Your goal.
Below are some records. Return exactly the lines from the one containing "Where should I click to: Click the double" through the one containing "Given: Open the Largeur du pinceau dropdown", both included, and only those.

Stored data
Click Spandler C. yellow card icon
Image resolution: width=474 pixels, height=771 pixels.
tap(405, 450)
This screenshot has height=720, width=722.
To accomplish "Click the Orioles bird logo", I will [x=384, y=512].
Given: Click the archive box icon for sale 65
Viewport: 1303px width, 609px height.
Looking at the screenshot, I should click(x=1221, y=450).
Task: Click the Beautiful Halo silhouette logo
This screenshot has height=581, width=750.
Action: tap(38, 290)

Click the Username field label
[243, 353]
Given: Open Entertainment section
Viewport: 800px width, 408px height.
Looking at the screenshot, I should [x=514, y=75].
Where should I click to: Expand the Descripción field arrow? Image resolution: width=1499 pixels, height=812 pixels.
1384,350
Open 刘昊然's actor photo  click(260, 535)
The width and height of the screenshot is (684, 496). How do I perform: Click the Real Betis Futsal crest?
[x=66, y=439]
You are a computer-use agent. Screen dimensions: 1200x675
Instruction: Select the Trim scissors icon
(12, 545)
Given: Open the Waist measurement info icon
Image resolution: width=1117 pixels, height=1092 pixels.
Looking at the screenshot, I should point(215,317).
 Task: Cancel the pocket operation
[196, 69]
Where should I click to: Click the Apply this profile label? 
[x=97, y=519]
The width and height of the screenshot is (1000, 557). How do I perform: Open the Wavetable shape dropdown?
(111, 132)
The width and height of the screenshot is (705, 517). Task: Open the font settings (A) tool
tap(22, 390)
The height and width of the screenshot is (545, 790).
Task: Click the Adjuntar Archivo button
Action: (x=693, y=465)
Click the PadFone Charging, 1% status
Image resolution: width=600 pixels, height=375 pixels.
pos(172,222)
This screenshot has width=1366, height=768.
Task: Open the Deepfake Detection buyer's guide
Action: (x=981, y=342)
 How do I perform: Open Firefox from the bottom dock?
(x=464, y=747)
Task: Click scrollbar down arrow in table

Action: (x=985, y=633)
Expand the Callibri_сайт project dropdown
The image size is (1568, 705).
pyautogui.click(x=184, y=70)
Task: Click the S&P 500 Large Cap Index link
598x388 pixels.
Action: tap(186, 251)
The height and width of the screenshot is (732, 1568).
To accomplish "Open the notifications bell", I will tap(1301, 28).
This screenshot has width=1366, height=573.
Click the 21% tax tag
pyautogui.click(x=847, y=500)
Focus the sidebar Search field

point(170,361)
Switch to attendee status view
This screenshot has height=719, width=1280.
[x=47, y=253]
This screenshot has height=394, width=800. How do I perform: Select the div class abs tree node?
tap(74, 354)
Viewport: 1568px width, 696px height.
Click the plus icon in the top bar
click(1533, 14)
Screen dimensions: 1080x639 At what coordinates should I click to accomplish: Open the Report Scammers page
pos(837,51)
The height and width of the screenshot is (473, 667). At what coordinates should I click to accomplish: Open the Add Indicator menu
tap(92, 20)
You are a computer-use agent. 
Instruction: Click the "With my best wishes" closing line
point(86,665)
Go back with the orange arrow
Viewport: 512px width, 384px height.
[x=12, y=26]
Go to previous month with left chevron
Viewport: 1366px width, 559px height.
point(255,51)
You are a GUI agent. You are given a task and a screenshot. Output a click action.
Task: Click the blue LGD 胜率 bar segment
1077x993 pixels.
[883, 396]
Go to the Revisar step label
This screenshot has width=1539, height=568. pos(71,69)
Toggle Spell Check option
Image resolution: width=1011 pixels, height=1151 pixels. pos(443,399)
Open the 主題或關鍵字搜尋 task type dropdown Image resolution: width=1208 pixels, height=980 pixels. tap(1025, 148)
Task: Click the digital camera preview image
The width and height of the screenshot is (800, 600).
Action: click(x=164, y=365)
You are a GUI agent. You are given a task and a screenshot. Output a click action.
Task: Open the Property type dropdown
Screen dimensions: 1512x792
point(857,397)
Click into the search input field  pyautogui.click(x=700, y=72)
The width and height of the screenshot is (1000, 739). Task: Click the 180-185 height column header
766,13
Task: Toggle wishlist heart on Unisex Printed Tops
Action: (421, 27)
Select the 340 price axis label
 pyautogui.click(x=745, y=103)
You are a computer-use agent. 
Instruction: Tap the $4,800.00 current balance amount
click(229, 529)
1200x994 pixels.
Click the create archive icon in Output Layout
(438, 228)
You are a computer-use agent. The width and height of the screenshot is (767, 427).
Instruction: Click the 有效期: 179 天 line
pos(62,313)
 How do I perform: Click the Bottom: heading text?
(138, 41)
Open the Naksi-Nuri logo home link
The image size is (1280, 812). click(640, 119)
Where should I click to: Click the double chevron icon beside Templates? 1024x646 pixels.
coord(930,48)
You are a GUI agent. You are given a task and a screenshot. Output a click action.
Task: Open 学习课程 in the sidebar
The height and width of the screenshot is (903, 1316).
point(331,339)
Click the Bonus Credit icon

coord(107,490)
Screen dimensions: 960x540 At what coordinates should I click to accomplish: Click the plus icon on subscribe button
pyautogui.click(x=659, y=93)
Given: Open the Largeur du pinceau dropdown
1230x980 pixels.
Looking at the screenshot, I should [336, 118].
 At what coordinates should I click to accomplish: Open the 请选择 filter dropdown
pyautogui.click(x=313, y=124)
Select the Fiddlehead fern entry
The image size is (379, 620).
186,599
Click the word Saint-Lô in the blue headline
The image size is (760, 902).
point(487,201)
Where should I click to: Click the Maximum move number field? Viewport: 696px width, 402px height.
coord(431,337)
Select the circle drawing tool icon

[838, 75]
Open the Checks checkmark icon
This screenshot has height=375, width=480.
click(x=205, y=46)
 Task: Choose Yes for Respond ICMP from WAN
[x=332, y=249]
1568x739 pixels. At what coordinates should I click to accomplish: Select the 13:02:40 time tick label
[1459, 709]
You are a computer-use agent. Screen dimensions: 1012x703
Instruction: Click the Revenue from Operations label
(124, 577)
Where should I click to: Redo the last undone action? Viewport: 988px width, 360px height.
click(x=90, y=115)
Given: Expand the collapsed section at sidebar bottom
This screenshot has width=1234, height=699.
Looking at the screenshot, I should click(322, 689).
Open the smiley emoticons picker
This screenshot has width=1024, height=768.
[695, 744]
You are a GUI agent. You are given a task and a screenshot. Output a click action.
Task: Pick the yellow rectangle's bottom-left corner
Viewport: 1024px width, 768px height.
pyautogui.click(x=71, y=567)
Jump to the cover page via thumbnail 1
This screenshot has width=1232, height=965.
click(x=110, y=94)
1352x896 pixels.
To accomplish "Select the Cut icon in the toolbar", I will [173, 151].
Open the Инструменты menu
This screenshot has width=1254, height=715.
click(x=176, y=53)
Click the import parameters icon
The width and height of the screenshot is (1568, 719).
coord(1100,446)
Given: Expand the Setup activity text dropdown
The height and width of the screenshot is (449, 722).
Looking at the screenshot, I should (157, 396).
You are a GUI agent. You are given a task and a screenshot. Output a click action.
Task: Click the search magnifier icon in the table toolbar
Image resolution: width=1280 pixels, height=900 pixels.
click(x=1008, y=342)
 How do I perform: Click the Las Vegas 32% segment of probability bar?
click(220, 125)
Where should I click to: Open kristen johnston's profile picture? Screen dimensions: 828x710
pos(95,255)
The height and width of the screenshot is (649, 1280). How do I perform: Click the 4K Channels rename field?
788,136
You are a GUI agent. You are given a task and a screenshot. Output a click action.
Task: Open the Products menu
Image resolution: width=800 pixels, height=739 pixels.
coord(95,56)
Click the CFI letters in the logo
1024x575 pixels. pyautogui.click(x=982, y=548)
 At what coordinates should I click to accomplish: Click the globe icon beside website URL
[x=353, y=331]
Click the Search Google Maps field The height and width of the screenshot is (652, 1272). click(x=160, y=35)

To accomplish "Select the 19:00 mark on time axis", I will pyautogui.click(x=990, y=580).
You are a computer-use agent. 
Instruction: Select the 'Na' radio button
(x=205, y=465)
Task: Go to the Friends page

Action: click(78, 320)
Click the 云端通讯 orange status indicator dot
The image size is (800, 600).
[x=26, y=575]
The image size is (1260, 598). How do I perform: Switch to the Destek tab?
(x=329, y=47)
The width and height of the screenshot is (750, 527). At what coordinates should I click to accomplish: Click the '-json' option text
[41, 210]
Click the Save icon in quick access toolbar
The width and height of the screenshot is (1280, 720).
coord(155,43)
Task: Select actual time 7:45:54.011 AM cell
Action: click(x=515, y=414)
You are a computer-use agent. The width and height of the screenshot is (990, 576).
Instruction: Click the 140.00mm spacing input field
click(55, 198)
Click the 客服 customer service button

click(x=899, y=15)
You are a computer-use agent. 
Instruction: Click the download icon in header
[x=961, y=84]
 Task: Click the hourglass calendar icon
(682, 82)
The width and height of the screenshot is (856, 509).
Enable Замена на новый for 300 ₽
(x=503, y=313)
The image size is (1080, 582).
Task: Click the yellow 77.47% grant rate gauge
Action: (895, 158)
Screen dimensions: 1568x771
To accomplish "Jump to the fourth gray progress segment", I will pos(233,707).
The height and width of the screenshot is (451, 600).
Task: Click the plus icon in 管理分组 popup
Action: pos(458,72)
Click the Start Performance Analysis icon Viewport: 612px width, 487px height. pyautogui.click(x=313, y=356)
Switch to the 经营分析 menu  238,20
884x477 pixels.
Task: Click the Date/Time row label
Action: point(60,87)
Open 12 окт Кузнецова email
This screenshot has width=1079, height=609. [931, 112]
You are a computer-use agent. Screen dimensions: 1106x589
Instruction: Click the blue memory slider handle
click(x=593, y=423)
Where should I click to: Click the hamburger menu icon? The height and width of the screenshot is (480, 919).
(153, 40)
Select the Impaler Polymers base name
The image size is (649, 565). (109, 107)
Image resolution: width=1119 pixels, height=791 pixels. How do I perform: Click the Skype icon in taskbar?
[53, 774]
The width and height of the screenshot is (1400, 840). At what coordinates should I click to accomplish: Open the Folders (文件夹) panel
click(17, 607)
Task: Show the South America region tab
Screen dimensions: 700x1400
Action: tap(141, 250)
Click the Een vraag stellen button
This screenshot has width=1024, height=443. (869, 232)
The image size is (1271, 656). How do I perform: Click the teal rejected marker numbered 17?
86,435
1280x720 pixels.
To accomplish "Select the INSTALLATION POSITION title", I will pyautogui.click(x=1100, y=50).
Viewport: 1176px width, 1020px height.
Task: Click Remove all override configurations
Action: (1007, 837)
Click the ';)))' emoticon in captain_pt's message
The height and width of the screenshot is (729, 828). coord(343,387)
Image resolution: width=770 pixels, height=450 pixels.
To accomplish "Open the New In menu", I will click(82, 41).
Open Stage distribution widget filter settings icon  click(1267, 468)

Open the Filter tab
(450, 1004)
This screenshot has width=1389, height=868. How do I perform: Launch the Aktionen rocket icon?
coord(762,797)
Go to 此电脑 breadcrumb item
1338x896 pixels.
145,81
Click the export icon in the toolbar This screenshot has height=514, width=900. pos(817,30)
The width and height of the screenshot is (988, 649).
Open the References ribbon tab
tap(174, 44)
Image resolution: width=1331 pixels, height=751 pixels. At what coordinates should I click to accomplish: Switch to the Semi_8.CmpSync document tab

Exercise response.
Where should I click to: Click the double chevron icon beside Templates? 1024x646 pixels.
coord(930,48)
You are a GUI agent. You are given a task and a screenshot. Output a click action.
Task: Open 学习课程 in the sidebar
The height and width of the screenshot is (903, 1316).
point(331,339)
Click the Bonus Credit icon

coord(107,490)
Screen dimensions: 960x540 At what coordinates should I click to accomplish: Click the plus icon on subscribe button
pyautogui.click(x=659, y=93)
Given: Open the Largeur du pinceau dropdown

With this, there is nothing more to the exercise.